2022-10-17 krowe: On hosts naasc-vs-2 and naasc-vs-4 I see very strong correlation between dropped packets and IPV6 packets on VLAN 96. This could explain most of the dropped packets seen on these two hosts as neither naasc-vs-2 nor naasc-vs-4 have VLAN 96 configured while both naasc-vs-3 and naasc-vs-5 do have VLAN 96 configured.
2022-10-18 krowe: Tracy created VLAN96 interfaces (p1p1.96, br96) on naasc-vs-2 and the dropped packet rate on naasc-vs-2 is now very similar to that of naasc-vs-3 and naasc-vs-5, which is about 2 packets per minute as opposed to 1 or more packets per second. This means naasc-vs-2 was dropping packets that were both IPV6, which is disabled, and VLAN96, which wasn't configured. I find it strange that it took both features to drop a packet (IPV6 and VLAN96). I would have thought either would be sufficient for the packet to be dropped. This is good to know for future reference when putting a Linux machine on a trunking port. Doing tcpdumps now, I expect the remaining packets, 1 or 2 per minute, are likely DHCP6 IPV6 packets for VLAN192.

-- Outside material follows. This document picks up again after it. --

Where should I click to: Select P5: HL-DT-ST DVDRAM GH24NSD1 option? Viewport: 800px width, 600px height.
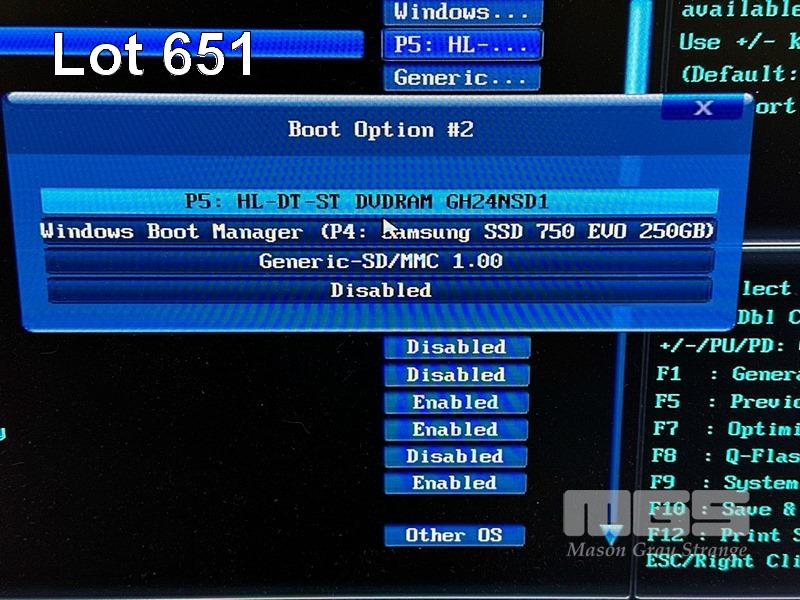(379, 201)
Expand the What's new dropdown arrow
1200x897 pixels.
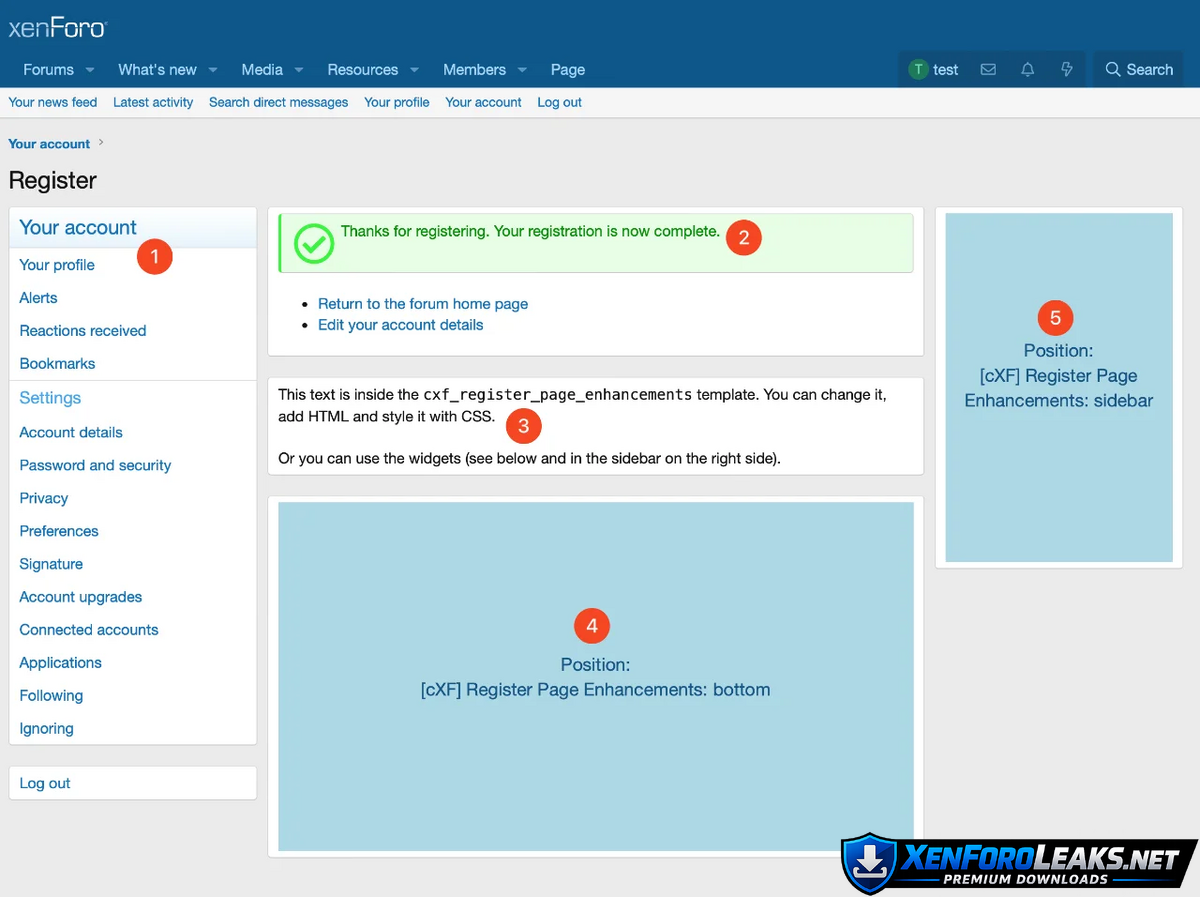click(213, 70)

Upgrade swarm to meet ALMA requirements
- Implement the strawman plan to make NAASC Archive nodes meet ALMA requirements
According to Alvaro's document https://confluence.alma.cl/display/OFFLINE/Documentation docker swarm nodes should have a minimum of 16cores and 32GB of memory. None of the production docker swarm nodes meet this requirement. There is a paln to address this.
Documentation
- Document how to create a VM, especially for NAASC Archive
- Document how to create a docker swarm node for NAASC Archive
Requested in ticket https://support.nrao.edu/show-ticket.php?ticketid=145454
The NAASC doesn't have a documented procedure for creating a VM guest nor making it a docker swarm node. This needs to be documented so that the creation of such nodes can be repeated without error or change. Alvaro's documentation is a good start but far from sufficient. https://confluence.alma.cl/display/OFFLINE/Documentation
In this to-be-written documentation will be one off settings like ethtool -K em1 gro off.

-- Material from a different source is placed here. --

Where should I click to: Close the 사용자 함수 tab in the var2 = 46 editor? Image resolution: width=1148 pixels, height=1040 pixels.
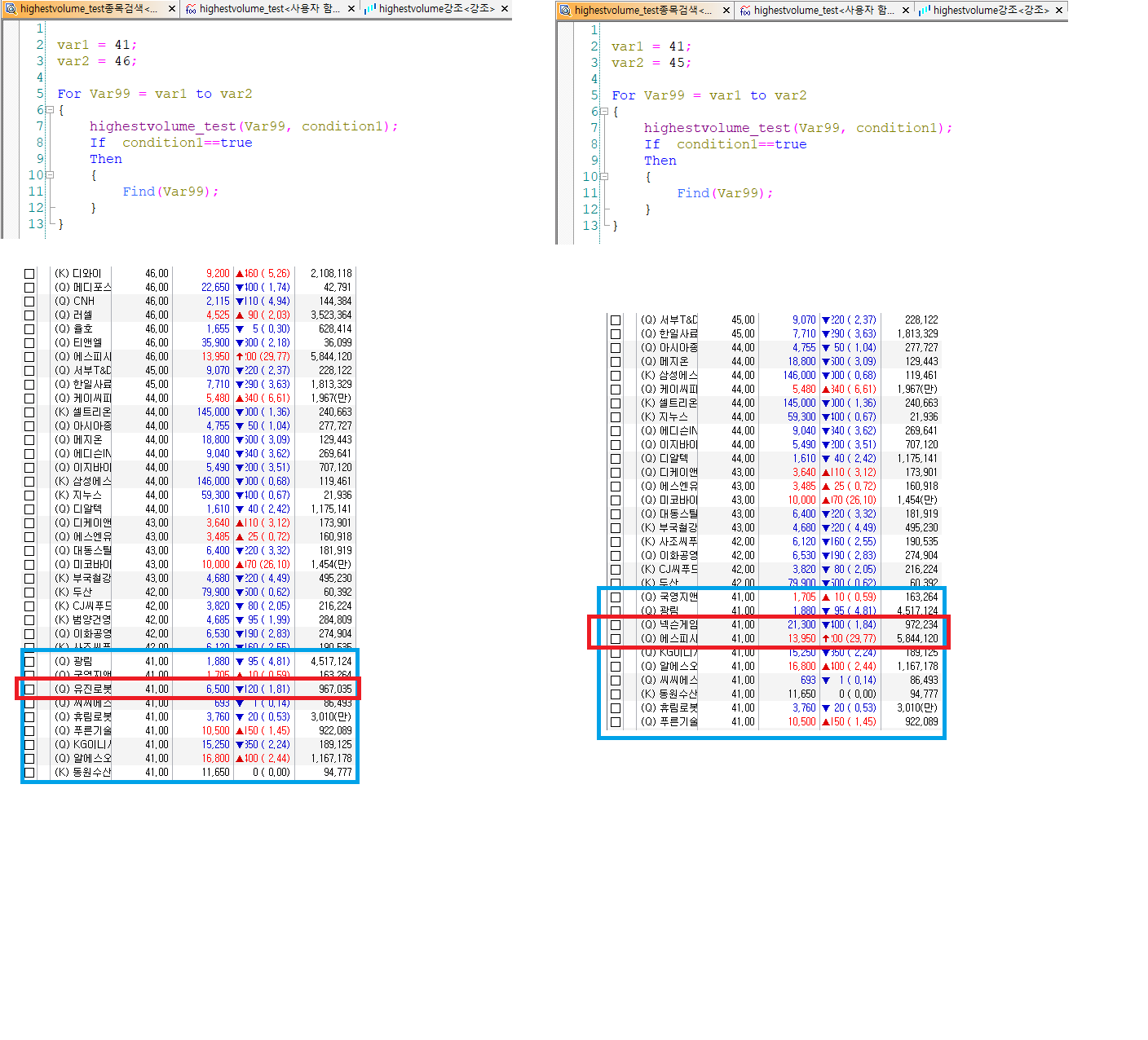coord(351,9)
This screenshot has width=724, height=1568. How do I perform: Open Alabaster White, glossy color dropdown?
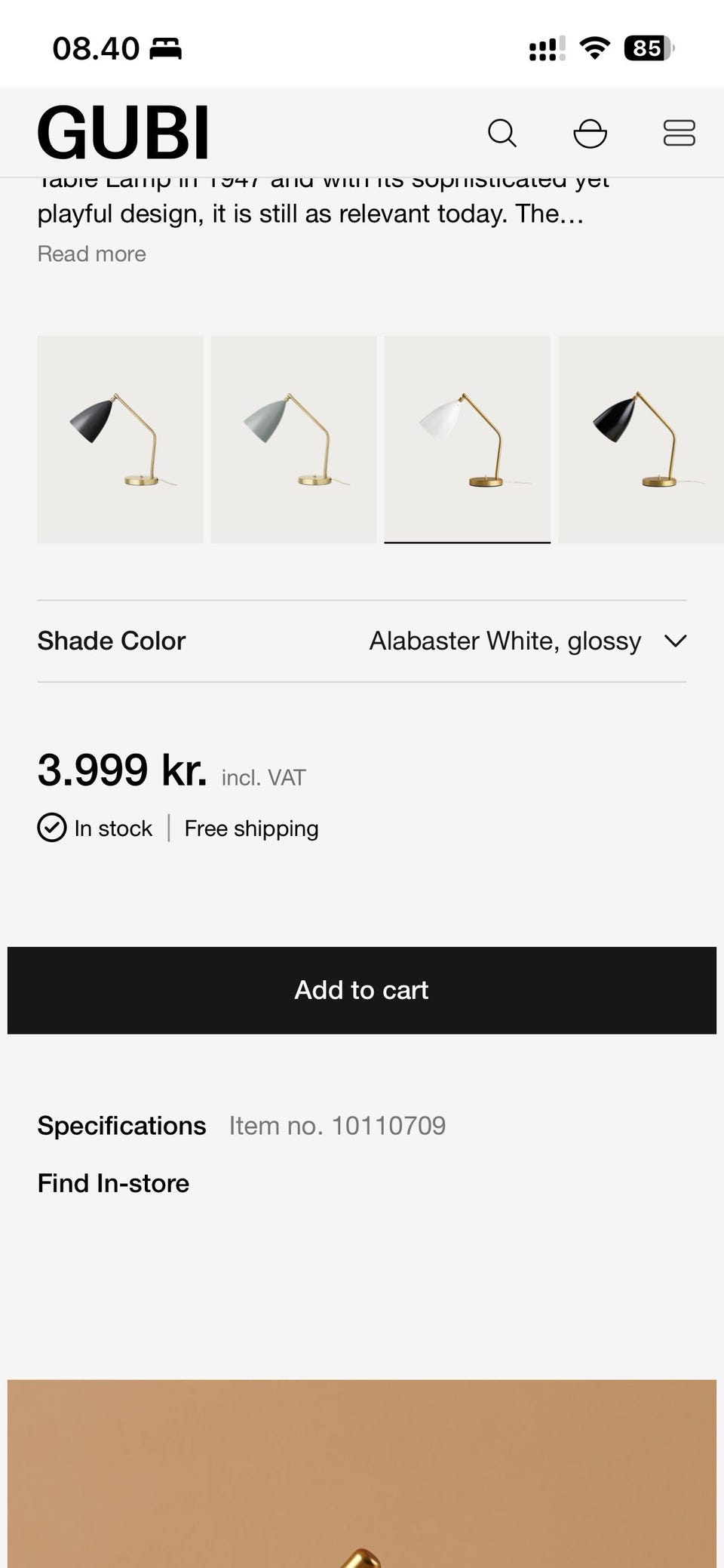505,641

Also, I think it would be useful for each ARC to document their archive system. This would help other ARCs when they are having problems as well as help all the ARCs be as similar as is feasible. Below is an attempt at a diagram of the NAASC archive system. It is meant as an example not an accurate diagram of every container, interface, namespace, etc.
Monitoring
- Configure naasc-vs hosts and na-arc guests for ganglia monitoring
Requested in ticket https://support.nrao.edu/show-ticket.php?ticketid=145457
Consistent Hardware
The VM Hosts used ad the NAASC are of various hardware. This lead to the largest performance issue, the GRO feature on naasc-vs-4. I suggest making hardware as consistent as possible to avoid such issues in the future.
NGAS network limit
There has been much effort to put the docker swarm nodes on a 10Gb/s network yet the links to the NGAS nodes is only 1Gb/s. This means that even though there could be a 10Gb connection between the docker swarm nodes and the download site of the archive user, it will still be limited to 1Gb/s.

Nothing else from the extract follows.